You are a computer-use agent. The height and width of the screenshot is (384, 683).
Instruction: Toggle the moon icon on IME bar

* * *

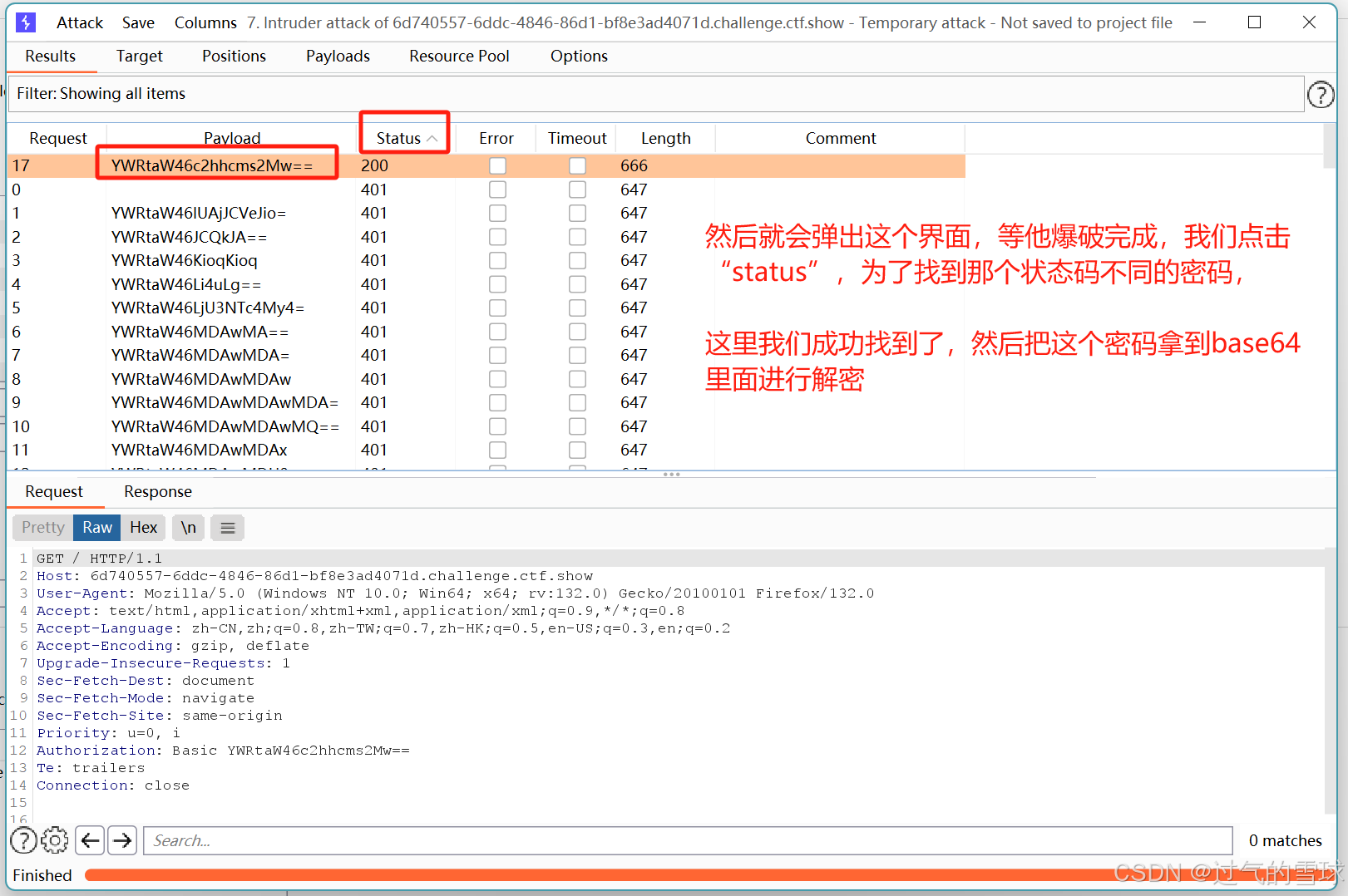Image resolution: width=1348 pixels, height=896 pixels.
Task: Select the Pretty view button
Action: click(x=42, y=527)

DIRECTIONS:
In the listing, rewrite everything from "You are a computer-use" down to "Instruction: Toggle the moon icon on IME bar" with "moon icon" changed to "sun icon" and nothing else altered.

EXERCISE OUTPUT:
You are a computer-use agent. The height and width of the screenshot is (384, 683).
Instruction: Toggle the sun icon on IME bar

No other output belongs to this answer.